Are your eyes glazing over? Mine are. The same problem crops up during play. We have yet to wrap a session without somebody asking when the game ends. There are no big plays to focus on, no stakes to gain or lose. There’s nothing inherently wrong with designing a game that rewards everybody at the table, but you run the risk of making those rewards too equivalent, too indistinct. The overall tone is one of condescension. What, we couldn’t be trusted to care? To lose big once in a while? To cackle at our fortunes? Doesn’t this entire festival resemble a series of gambles? And if so, where are the jackpots, the lost buckets of coins, the desperate celebrants? This thing is like a nickel slot that pays out a nickel eight times out of ten, then buzzes loudly in mock failure, then blips and boops when our tenth pull spills out the two nickels we just wagered. There’s no excitement. No energy. Just a pretty machine that spins in circles and ensures nobody gets creamed.

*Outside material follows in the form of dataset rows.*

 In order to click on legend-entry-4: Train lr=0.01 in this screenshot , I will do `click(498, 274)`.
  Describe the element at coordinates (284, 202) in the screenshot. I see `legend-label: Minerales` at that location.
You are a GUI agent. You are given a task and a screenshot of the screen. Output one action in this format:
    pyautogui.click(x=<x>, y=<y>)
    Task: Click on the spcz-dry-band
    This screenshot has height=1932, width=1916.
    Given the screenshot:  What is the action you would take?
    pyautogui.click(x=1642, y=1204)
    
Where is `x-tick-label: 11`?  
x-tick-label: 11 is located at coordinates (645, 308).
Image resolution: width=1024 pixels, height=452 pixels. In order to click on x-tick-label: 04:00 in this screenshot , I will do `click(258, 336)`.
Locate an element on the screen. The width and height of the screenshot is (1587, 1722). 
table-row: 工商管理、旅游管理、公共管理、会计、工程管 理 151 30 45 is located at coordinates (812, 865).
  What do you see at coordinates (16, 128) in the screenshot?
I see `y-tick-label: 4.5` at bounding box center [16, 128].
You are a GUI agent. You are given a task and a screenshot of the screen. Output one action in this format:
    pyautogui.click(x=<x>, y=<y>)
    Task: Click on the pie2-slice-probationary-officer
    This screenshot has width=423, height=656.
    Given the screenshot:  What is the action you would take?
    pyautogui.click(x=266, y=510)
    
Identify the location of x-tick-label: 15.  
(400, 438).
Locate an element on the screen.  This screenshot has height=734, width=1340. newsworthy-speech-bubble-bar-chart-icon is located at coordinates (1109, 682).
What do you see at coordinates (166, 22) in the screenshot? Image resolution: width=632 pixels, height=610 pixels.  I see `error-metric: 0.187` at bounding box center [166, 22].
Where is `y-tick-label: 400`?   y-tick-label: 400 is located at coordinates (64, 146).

Aha, you made another banner. An exact replica of the banner before it, and the one before that. Well done.

Like every title from Druid City, Banner Festival is a looker.

Except I want to be creamed. At least I want the possibility. Cream me, daddy. Leave me a mess. Dash my hopes. Let somebody win.

Until then, the annual Banner Festival, for all its roaring jet skis and flapping banners and runs-inducing starfruit feasts, is closer to a visit to grandma’s nursing home than the type of holiday that gets the kids counting down the days.

 

(If what I’m doing at Space-Biff! is valuable to you in some way, please consider dropping by my Patreon campaign or Ko-fi.)

A complimentary copy was provided.

Posted on July 6, 2022, in Board Game and tagged , . Bookmark the permalink. 2 Comments.

  1. I wonder why they didn’t skin this one as the Caucus Race from Alice in Wonderland, seems like a natural fit with the Wonderland War thing. I think that fantastical settings can be visually appealing but they don’t give the player’s mind much to latch onto in terms of expectations for what the gameplay will entail or whether it will be fun. So now, in addition to teaching you how to play, we have to teach you about the setting and the world so the gameplay will make sense. Although sometimes it’s not so minutely articulated that that’s all that much to ask. But in general I’m coming to think that familiar has considerable advantages.

  2. Harry Hole Gold

    I could be mistaken, but I was under the impression that Druid City kept Tidal Blades and Skybound was keeping Wonderland’s War in their divorce from one another. This had an interesting look, but just didn’t appear to really even try to capture the theme of this world. Perhaps down the road I will get the chance to try it.